Many highway projects throughout Georgia will be put on the fast track under a transportation construction plan unveiled by Georgia Gov. Sonny Perdue on April 14.
Despite criticism that the plan focuses too much on road building and not enough on mass transit, Perdue said his $15.6 billion initiative balances the need to relieve traffic headaches while staying within the means of a limited budget.
He described the plan as a boon for economic development in the state’s rural areas and a way to ease traffic congestion in metro Atlanta and the other urban areas, including Savannah, Augusta, Macon and Columbus.
The spending package includes $3 billion in borrowing from future federal road payments, a funding mechanism Perdue criticized before taking office. The rest comes from existing Department of Transportation budgets and $1.5 billion in general obligation bonds.
Perdue said while his program is just a start, key projects will see their completion dates sped up from 18 years to just six. The metro Atlanta area alone will receive $8 billion in road work, just more than half of the total transportation package.
In the short term, the governor said he hopes the plan will cut peak hour delays up to 37 percent by expanding highway navigation systems and the HERO program, the network of yellow trucks dispatched to clear accidents and stalled cars from highways.
In the long term, the package will expand HOV lanes in the most congested corridors, such as Interstate 75 and Georgia 400, north of Interstate 285.
Perdue also allotted $286 million for the construction of high-speed buses that will use special lanes in the top end perimeter and the northwest corridor. Another $1.5 billion would add around 400 miles of new lanes to interstate highways statewide, including I-75, and Interstates 85 and 95.
“It is not a ’build-your-way-out-of-congestion.’ It is using technology, intelligent highway systems.
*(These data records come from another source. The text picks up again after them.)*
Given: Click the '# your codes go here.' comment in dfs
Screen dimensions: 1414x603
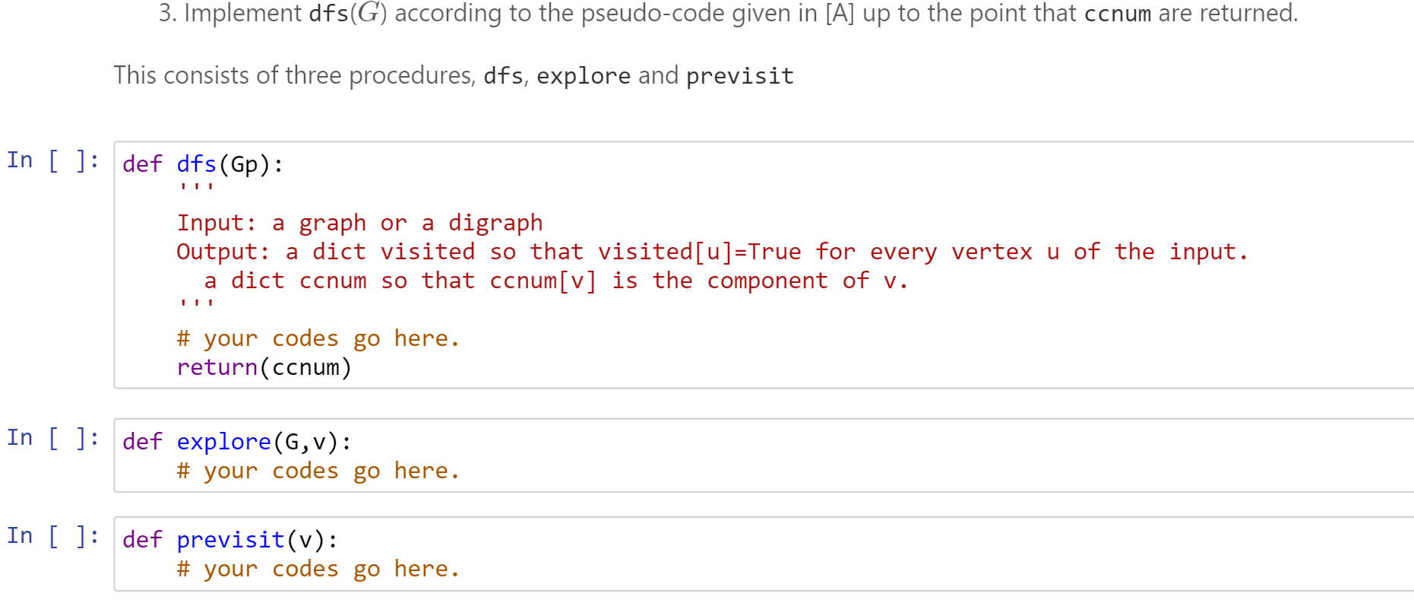Looking at the screenshot, I should click(318, 338).
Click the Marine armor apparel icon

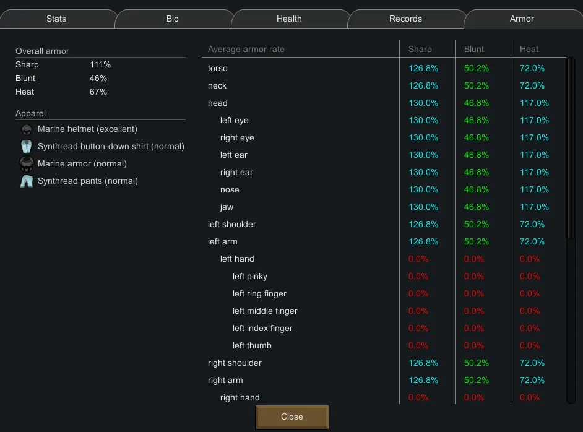pos(26,164)
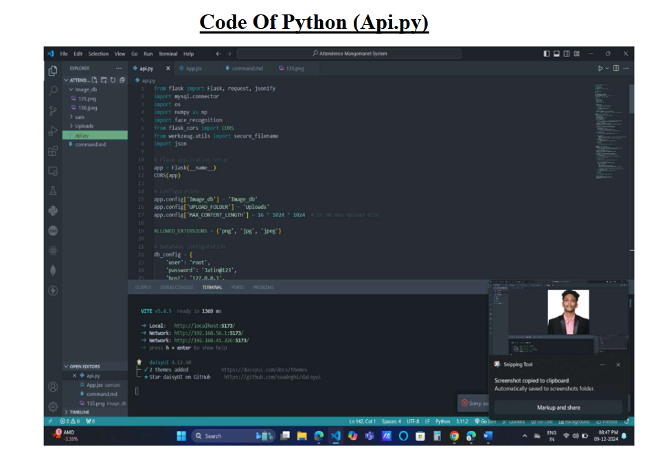669x468 pixels.
Task: Open the Run and Debug view
Action: pyautogui.click(x=53, y=131)
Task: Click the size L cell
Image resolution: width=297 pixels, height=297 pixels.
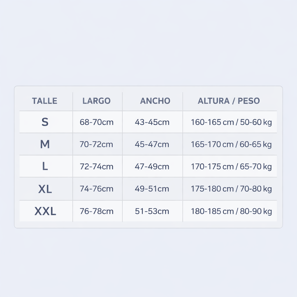Action: 45,166
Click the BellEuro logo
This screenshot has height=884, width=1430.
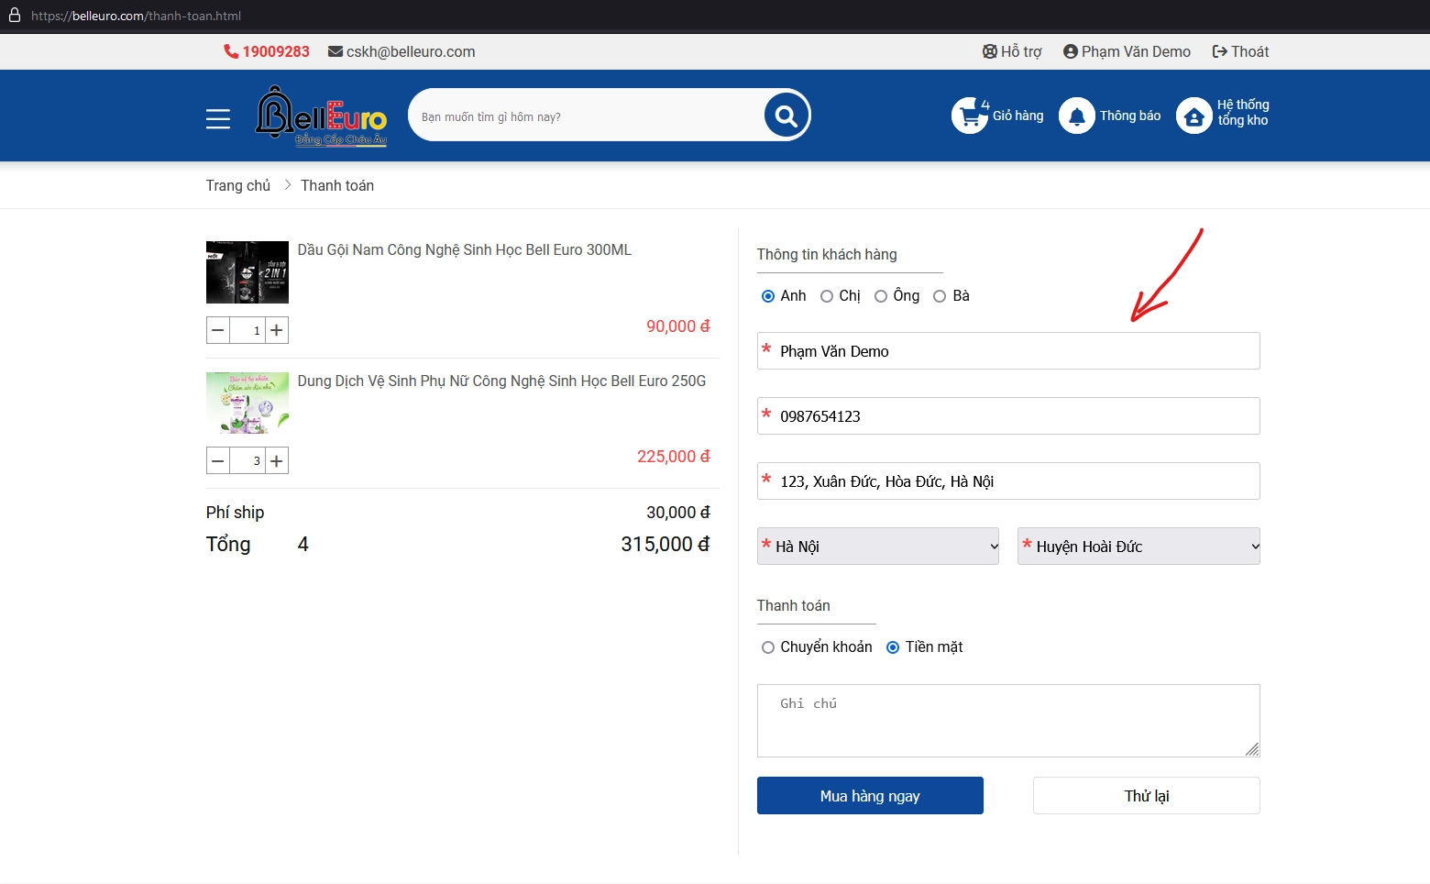321,116
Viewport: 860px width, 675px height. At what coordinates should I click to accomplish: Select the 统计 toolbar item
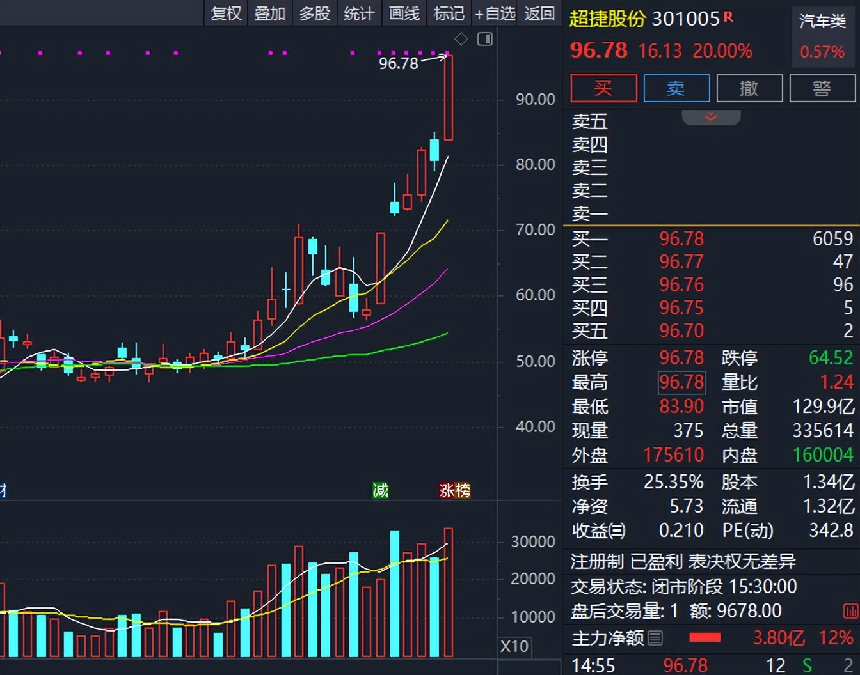[x=358, y=13]
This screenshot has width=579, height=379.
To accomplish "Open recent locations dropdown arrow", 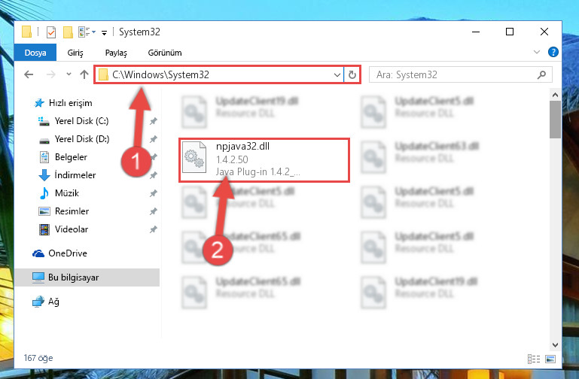I will click(x=69, y=74).
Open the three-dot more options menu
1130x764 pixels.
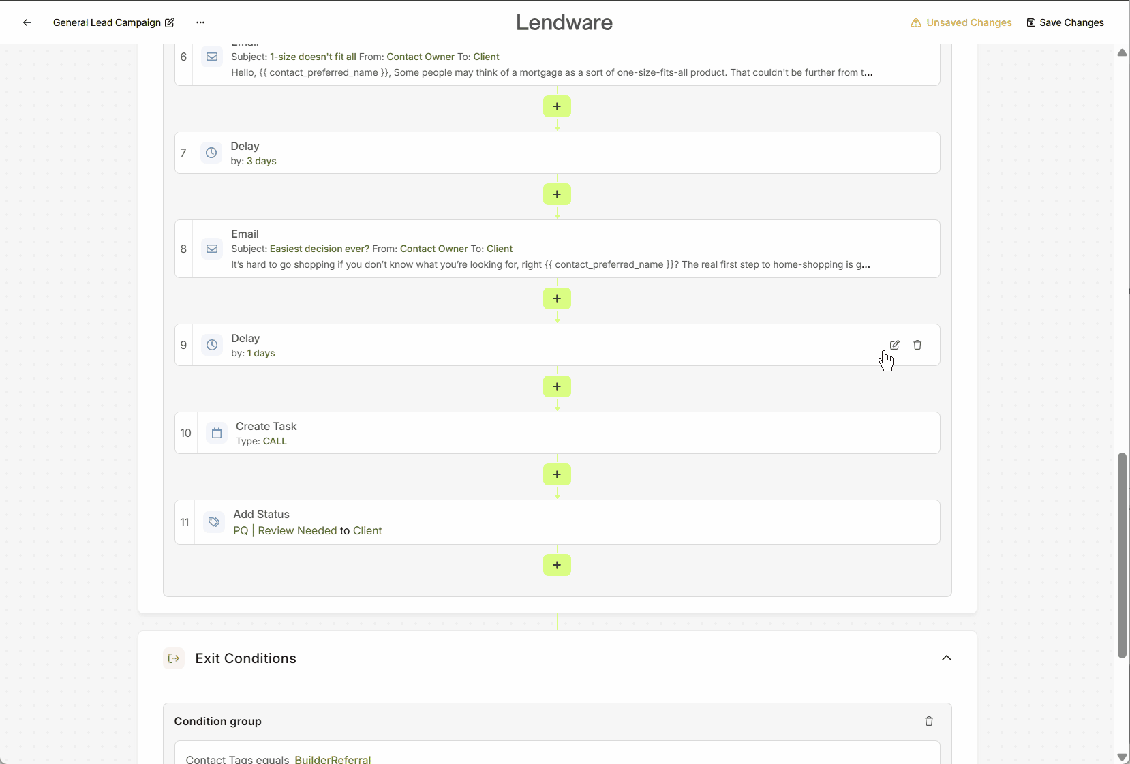point(200,22)
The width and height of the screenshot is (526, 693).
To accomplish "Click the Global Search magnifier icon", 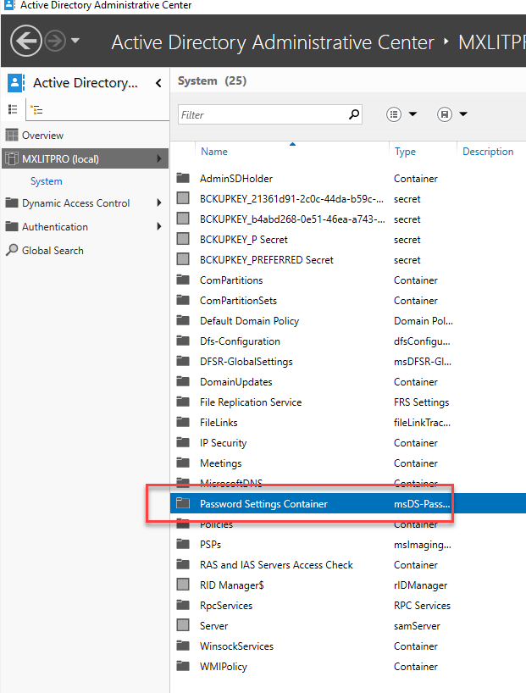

It’s using the HERO. It’s using ramp metering. It’s using HOV along existing right-of-ways to make the assets and the resources that we currently have more effective in its utilization,” said Perdue.
The Republican governor’s almost exclusive focus on highway improvements quickly drew bashing from environmentalists as well as Democratic lawmakers.
“Progressive cities in this country are using light rail. They’re using commuter rail. They’re using interstate connections with rail. We have decided to go roads and I think that is short term and long term a mistake,” said Rep. John Noel, D-Transportation Committee member.
The governor argued that his plan is the quickest way to get commuter improvements. He placed a large emphasis on an almost immediate payoff by using traffic light synchronization, as well as metering to regulate how commuters get onto interstate highways from metro Atlanta interstate ramps.
Perdue said traffic could be improved without building more highways, but he insisted most money should go to roads because that’s how most people get around.
Environmentalists attacked the traffic plan, saying it only encouraged more traffic. Opponents held a protest at the Fulton County government center. Officials with the Sierra Club said the governor ought to focus more on getting people out of single-passenger cars and into public transportation.
To help local and state officials cooperate on local projects, Perdue also announced the creation of the Governer’s Task Force on Local Transportation Strategies, which will include state transportation officials, county and city officials and representatives from transportation-related advocacy groups.
(The Associated Press contributed to this article.)
Georgia Gov. Sonny Perdue described his $15.6 billion road construction plan as a way to ease traffic congestion in urban areas such as metro Atlanta, pictured here.